● Task instructions
The whole listing is to be given again without alteration, except that its pictures are dropped.

○ ○ ○ ○

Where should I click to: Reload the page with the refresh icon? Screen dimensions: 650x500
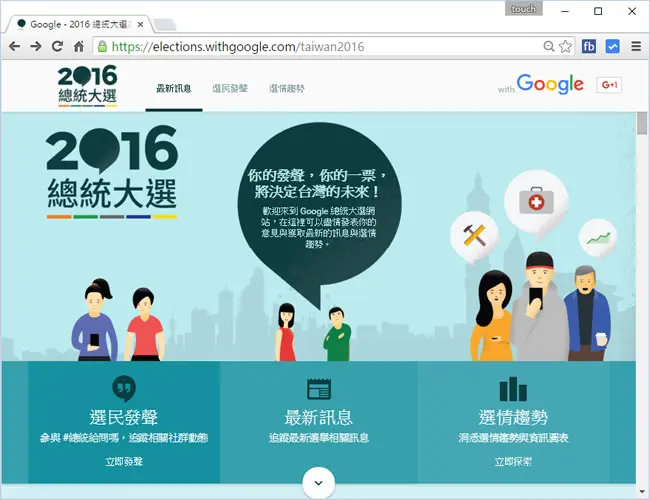tap(58, 46)
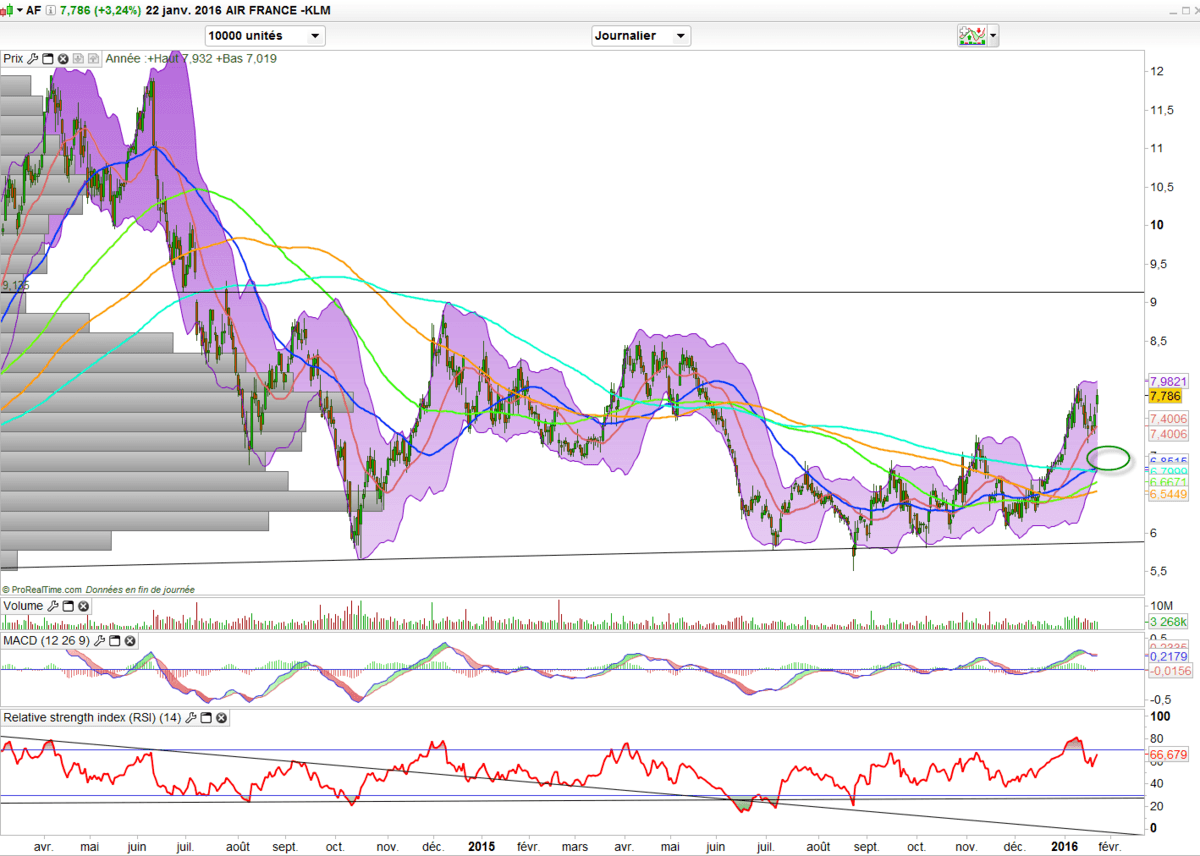Maximize the RSI panel
This screenshot has height=856, width=1200.
coord(206,718)
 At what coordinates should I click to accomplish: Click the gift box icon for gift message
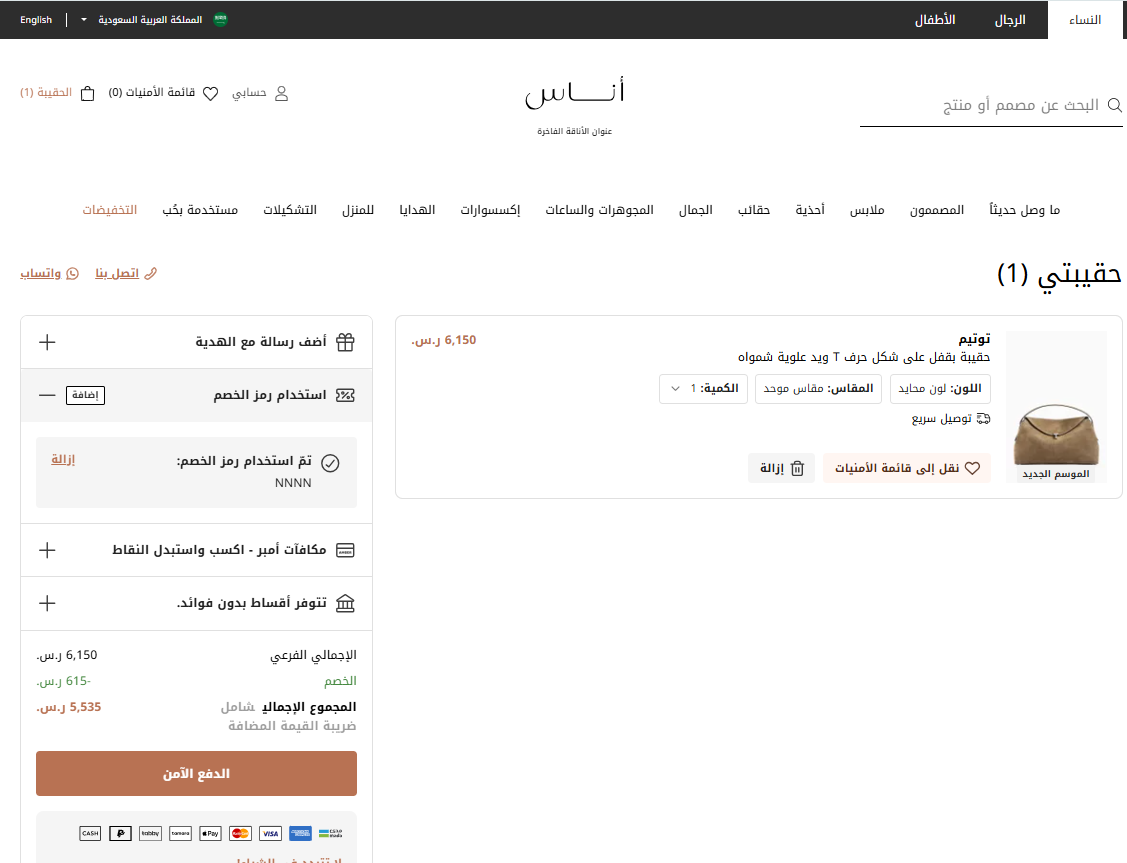click(345, 341)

○ ○ ○ ○

● Solution for this task
Where should I click to: Reload the page with the refresh icon? Screen dimensions: 650x500
tap(58, 46)
Maximize the RSI panel
This screenshot has height=856, width=1200.
coord(206,718)
 At what coordinates should I click to accomplish: Click the gift box icon for gift message
click(345, 341)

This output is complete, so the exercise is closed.